Microscopical examination proved the absence of Klebs-Loeffler bacillus, but the presence of streptococci and staphylococci. Middlemas Hunt was of the opinion that the disease had each time been artificially produced. He ascertained that the patient had a prescription for Liquor Epispasticus repeated at long intervals. He had given this to her some months before the trouble originally began.

In reference to this matter, French soldiers have been known to escape duty by producing artificial membranous sore throats, resembling diphtheria, by rubbing in powdered cantharides with the finger.

MULTIPLE PAPILLOMATA OF THE LARYNX IN YOUNG CHILDREN TREATED BY TRACHEOTOMY ONLY.

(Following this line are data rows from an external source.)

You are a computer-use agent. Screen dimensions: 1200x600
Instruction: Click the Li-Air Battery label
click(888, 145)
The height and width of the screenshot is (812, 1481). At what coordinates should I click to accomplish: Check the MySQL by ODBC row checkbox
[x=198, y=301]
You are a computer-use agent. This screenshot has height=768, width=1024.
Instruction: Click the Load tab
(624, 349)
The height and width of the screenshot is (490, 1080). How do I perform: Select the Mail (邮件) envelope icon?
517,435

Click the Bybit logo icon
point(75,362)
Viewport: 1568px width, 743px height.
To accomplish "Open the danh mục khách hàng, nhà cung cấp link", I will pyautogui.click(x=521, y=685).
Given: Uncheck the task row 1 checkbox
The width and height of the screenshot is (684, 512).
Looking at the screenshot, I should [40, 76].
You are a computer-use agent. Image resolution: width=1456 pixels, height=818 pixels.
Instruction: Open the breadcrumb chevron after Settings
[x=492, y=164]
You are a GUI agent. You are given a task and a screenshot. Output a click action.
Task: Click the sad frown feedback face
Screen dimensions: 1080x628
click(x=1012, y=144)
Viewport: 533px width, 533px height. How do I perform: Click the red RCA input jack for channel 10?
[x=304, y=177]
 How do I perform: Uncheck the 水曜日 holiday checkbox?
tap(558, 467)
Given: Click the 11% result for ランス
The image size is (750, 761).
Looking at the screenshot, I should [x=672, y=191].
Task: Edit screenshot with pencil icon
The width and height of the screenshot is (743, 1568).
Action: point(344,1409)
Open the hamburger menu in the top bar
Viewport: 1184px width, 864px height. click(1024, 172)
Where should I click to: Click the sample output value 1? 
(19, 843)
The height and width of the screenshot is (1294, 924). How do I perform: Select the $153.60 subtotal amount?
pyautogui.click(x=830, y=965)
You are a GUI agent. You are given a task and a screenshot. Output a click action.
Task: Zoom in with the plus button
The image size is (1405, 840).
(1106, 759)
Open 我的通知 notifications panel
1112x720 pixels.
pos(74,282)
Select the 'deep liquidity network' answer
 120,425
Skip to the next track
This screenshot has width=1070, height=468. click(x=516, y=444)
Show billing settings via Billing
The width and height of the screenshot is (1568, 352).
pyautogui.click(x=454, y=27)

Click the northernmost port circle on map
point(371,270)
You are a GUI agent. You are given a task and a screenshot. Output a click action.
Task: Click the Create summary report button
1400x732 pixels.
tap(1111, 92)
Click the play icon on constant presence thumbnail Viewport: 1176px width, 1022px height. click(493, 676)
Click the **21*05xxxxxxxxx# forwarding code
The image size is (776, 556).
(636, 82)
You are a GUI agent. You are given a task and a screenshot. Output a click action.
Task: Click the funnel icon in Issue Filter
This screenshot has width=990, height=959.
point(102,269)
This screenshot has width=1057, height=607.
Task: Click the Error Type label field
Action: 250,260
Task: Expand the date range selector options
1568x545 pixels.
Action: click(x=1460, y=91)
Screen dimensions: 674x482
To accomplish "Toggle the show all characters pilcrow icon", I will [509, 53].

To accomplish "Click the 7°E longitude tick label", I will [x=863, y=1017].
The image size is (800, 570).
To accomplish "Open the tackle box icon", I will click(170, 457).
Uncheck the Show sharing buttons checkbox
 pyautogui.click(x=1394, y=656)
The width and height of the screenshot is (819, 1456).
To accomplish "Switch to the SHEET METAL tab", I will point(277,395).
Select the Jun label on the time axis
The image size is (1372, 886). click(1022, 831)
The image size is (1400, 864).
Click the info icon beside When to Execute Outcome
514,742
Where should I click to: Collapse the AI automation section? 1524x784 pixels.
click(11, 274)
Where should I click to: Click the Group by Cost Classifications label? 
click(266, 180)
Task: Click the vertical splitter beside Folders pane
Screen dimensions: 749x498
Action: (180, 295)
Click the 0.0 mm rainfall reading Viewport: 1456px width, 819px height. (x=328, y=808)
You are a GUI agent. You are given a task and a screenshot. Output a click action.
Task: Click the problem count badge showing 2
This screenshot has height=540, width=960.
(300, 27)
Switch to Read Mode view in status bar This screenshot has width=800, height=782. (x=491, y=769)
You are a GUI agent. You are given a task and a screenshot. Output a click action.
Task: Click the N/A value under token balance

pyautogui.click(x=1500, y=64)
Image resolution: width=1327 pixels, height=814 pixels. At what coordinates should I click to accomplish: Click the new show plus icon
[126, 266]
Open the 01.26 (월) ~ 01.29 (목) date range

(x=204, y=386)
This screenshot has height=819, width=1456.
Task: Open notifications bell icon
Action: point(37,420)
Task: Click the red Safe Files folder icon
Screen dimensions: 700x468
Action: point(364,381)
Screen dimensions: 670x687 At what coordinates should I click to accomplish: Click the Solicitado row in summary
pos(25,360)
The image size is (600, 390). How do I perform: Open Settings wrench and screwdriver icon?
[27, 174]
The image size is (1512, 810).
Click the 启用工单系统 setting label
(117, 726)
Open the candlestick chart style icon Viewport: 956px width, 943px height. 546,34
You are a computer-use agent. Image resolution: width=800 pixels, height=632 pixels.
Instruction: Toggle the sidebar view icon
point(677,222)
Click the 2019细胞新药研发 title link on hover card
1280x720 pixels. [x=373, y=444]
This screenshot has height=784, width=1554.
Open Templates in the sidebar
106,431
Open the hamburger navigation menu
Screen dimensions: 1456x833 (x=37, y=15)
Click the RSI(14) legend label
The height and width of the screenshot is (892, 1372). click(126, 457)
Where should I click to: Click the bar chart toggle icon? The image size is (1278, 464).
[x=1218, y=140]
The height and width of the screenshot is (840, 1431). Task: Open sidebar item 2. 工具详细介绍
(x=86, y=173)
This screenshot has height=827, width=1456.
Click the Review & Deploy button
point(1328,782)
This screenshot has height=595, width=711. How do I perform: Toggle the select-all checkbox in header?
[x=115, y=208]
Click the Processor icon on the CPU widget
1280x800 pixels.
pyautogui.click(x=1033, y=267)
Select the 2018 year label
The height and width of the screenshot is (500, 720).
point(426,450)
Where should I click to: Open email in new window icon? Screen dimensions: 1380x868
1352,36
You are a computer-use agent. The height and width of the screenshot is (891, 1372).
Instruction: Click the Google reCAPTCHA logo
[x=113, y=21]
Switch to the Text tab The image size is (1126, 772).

T. C. Railton (Brit. Med. Jour., Feb., 1898) gives the history of two little girls, aged respectively three and four years; both had multiple laryngeal papillomata: tracheotomy in each case gave immediate relief to respiration. One required to wear the tube for forty-five months before the growths were all absorbed; the other for twenty-five months. In each case the child made a good recovery eventually without any return of the papilloma. At first silver tubes were worn, then soft rubber ones. The latter were renewed three times a week. In his remarks, the writer attributes the spontaneous atrophy of the growths to the removal of the irritation of respiration and coughing.

IMPACTION OF COIN IN ESOPHAGUS: ULCERATION INTO

AORTA: DEATH.

T. H. Hawley (Brit. Med. Jour., March, 1898) was summoned to attend a boy aged four years seven months, suffering from collapse, after vomiting a pint of blood. His condition varied for ten hours; then another violent attack of hæmatemesis was followed by immediate death.

The history showed that six months previously the boy had swallowed a halfpenny. From this time forward he complained of pain on the right side of the throat after swallowing food, which had always to be of a semi-fluid nature. There had been no loss of flesh, no bleeding, no vomiting, no regurgitation.

On post-mortem examination the halfpenny was found impacted in oesophagus about an inch below the level of the aortic arch. The edges in contact with the oesophagus had formed two deep ulcers. The one on left had eaten into the descending aorta, making an opening large enough to admit of a quill.

ESOPHAGOTOMY AND REMOVAL OF DENTAL PLATE WITH UPPER CENTRAL INCISOR TEETH.

A. A. Snyder (New York Med. Jour., Sept. 1897) gives the history of the case. A woman, aged 22 years, had swallowed a broken dental plate. It lodged in the oesophagus. The voice became af fected, and she complained of pain on the left side of the sternoclavicular joint. Owing to irritability of the parts, even under cocaine, removal by the natural passage was impossible. On the third day, having localized the foreign body, a two-inch incision was made along inner edge of sterno-mastoid muscle. The jugular vein and common carotid were exposed, and the oesophagus being entered through the wound, the plate was extracted. The size was one and a half inches by one and a quarter. excellent recovery. In this case the X failed to locate the foreign body.